L’examen de ces sources révèle que, tout au long de cette période, l’Unesco a été affectée par des enjeux politiques, essentiellement ceux liés à la guerre froide et à la décolonisation, et qu’elle s’est efforcée d’y résister. Le refus de l’URSS d’adhérer à l’Unesco jusqu’en 1954, les répercussions du maccarthysme au secrétariat de l’Unesco dans les années 1950, les polémiques suscitées à la conférence générale et au conseil exécutif dans les années 1960-70 par les propositions de l’URSS d’adopter des résolutions sur la paix, le désarmement, et la coexistence pacifique, et d’organiser un colloque sur Lénine (tenu en 1970), ainsi que les controverses au sujet de la question de l’adhésion à l’Unesco de la République populaire de Chine, de la RDA, et du Vietnam du Nord, sont quelques exemples de ces occasions de politisation qu’a connues l’Unesco. Celle-ci s’est cependant efforcée avec constance d’empêcher ces enjeux de la guerre froide d’interférer dans le fonctionnement de ses organes (secrétariat, conférence générale, conseil exécutif) aussi bien que dans l’élaboration et l’exécution de ses programmes ; elle a au contraire activement oeuvré à un rapprochement et à un apaisement entre les deux blocs par le développement de la coopération éducative, scientifique et culturelle internationale.
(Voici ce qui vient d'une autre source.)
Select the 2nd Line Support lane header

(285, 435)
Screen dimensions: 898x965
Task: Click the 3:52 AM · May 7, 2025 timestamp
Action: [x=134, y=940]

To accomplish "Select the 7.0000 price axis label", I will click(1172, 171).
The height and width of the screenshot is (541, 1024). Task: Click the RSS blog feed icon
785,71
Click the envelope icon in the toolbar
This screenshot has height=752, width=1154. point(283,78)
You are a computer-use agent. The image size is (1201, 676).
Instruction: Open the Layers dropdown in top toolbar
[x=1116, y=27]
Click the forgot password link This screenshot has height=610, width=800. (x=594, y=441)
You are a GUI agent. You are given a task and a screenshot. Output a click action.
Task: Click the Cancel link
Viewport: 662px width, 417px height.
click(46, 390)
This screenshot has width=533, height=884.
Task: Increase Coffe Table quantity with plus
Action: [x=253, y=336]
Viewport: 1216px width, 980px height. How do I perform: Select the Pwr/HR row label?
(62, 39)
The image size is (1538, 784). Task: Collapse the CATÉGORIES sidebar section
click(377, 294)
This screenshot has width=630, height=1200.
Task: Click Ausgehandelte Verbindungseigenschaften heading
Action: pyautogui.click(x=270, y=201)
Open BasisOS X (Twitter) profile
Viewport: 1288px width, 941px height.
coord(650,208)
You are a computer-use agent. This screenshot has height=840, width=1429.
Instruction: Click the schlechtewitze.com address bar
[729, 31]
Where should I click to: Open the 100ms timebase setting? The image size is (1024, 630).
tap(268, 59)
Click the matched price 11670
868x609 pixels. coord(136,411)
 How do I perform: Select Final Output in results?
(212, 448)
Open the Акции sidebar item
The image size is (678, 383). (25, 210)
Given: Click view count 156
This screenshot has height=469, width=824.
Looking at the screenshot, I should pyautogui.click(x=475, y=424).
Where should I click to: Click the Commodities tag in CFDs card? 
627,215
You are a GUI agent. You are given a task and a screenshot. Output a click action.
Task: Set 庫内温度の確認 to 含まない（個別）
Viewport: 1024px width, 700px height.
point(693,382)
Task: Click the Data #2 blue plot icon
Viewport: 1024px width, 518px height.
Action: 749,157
D’autre part, à la suite de l’adhésion massive de nombreux Etats africains nouvellement indépendants entre 1960 et 1962, l’Unesco accomplit, sous l’impulsion de René Maheu, une évolution conceptuelle importante, devenant un porte-parole des revendications des pays du Tiers Monde et un promoteur de l’aide au développement ; cependant cette évolution donne lieu à des réticences de la part des Etats développés, qui sont aussi les plus importants contributeurs au budget de l’Unesco, et qui s’inquiètent de l’expansion croissante du budget ainsi que de la forte augmentation que connaît alors l’action opérationnelle par rapport à l’action intellectuelle dans le programme de l’Unesco. Cependant, grâce aux efforts de synthèse et de conciliation de René Maheu, ce qui aurait pu aboutir à une nette opposition politique entre deux blocs, Nord et Sud, s’est au contraire harmonisé en un consensus (certes provisoire puisque le clivage politique Nord/Sud se manifestera avec vigueur au sein de l’Unesco sous son successeur M’Bow).
A travers cette étude, il s’agira de se demander dans quelle mesure et par quels moyens l’Unesco, organisation apolitique mais constituée d’Etats membres qui entretiennent entre eux des rapports de force politiques souvent empreints de vives tensions, a la capacité de maintenir son indépendance à l’égard des enjeux politiques, étant donné qu’elle dispose de peu de moyens de pression sur ses Etats membres et que ceux-ci au contraire en disposent de beaucoup sur elle, puisque c’est à eux que revient le vote du programme et du budget, le versement du budget, et, en grande partie, la mise en œuvre des programmes. Cette question essentielle permettra de mettre à jour les modalités spécifiques d’action de l’Unesco sur la scène internationale, qui font de cette organisation un maillon très important dans l’histoire de la diplomatie culturelle internationale.